Material supplied Block Start

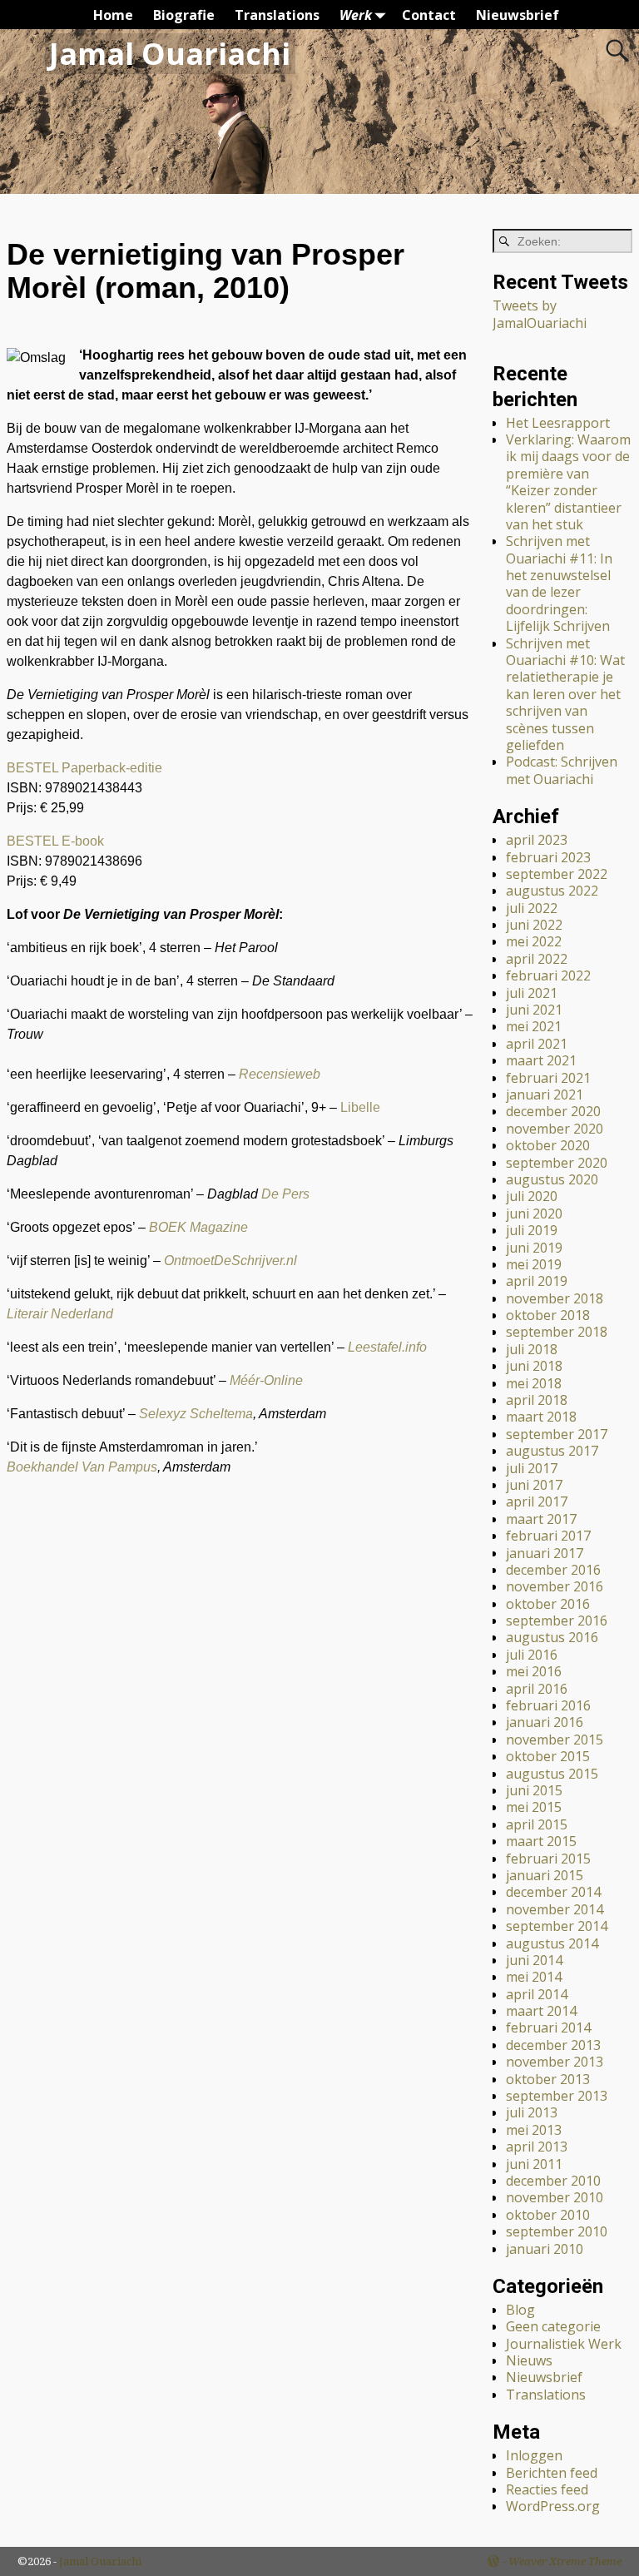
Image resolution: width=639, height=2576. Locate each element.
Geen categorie (553, 2326)
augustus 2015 (552, 1773)
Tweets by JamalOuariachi (540, 313)
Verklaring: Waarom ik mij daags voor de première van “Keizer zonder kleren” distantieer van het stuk (568, 482)
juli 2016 (531, 1654)
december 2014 (553, 1892)
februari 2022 (548, 975)
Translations (277, 15)
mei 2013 (534, 2130)
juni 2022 (534, 925)
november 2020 (554, 1128)
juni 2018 (534, 1366)
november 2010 (554, 2197)
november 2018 (554, 1298)
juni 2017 (534, 1485)
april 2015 (536, 1824)
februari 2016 (548, 1705)
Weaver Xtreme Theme (565, 2561)
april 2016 (536, 1689)
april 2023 (536, 840)
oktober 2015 (548, 1756)
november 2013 (554, 2061)
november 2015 (554, 1739)
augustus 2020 (552, 1179)
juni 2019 (534, 1247)
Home (113, 15)
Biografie (184, 15)
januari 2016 (544, 1722)
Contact (429, 15)
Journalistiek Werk (564, 2344)
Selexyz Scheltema (196, 1414)
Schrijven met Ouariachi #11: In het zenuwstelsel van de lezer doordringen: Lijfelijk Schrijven (559, 583)
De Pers (285, 1194)
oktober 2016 (548, 1604)
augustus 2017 (552, 1451)
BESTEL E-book (55, 841)
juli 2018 (531, 1349)
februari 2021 (548, 1078)
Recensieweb (279, 1074)
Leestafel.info (387, 1347)
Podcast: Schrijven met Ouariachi (561, 769)
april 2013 (536, 2146)
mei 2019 (534, 1264)
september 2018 (556, 1332)
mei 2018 (534, 1383)
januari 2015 (544, 1875)
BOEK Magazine (198, 1227)
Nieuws (529, 2360)
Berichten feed (551, 2473)
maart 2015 (541, 1841)
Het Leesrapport (558, 423)
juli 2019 (531, 1230)
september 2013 (556, 2096)
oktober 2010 (548, 2215)
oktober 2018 (548, 1315)
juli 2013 (531, 2112)
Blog (520, 2310)
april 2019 (536, 1281)
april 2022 (536, 959)
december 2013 (553, 2045)
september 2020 (556, 1163)
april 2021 (536, 1044)
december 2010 (553, 2180)
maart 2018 (541, 1416)
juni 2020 (534, 1213)
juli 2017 (531, 1468)
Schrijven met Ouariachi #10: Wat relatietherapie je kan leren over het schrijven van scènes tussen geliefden (565, 694)
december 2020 (553, 1111)
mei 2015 (534, 1807)
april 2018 (536, 1400)
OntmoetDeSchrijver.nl (230, 1260)
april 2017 (536, 1501)
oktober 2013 (548, 2079)
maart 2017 (541, 1519)
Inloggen (534, 2455)
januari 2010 (544, 2249)
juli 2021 (531, 993)
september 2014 (556, 1926)
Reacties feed (547, 2489)
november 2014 (554, 1909)
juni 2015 (534, 1790)
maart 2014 (541, 2011)
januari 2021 (544, 1094)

Material supplied Block End

Goal of the exercise:
Lines of the listing above that contain the word "april" should all be returned.

Task response:
april 2015 (536, 1824)
april 2016 (536, 1689)
april 2023 (536, 840)
april 2013 (536, 2146)
april 2019 (536, 1281)
april 2022 (536, 959)
april 2021 (536, 1044)
april 2018 (536, 1400)
april 2017 (536, 1501)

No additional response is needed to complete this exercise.